**EXERCISE DIRECTIONS**: Only lines holding "icon" are needed; copy each of them from the data below.

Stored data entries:
┌──
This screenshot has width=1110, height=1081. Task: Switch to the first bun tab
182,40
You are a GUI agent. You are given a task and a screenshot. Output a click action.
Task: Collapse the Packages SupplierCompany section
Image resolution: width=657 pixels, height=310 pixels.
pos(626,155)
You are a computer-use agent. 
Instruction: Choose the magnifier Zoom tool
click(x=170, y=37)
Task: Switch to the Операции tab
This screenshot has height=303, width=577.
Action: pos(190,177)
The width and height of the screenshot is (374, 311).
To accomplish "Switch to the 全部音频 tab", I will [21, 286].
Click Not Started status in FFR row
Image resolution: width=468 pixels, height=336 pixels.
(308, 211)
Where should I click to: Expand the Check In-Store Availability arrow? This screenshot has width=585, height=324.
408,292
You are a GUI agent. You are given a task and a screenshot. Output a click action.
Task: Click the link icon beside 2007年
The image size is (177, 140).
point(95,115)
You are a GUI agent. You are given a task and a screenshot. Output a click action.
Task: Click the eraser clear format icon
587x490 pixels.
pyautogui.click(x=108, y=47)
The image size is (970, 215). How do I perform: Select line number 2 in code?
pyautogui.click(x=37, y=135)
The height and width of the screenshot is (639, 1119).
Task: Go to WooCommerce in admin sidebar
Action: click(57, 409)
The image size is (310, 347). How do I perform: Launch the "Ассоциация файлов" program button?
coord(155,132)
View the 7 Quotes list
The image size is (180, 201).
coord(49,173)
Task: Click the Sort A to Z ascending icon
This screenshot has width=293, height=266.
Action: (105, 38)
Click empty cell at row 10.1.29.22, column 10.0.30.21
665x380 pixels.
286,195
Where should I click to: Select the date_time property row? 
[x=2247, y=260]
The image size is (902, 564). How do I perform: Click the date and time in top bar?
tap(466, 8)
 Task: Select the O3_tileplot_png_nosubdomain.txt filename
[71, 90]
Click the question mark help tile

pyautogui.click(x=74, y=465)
└──
**ANSWER**:
Task: Click the link icon beside 2007年
Task: Click the eraser clear format icon
Task: Click the Sort A to Z ascending icon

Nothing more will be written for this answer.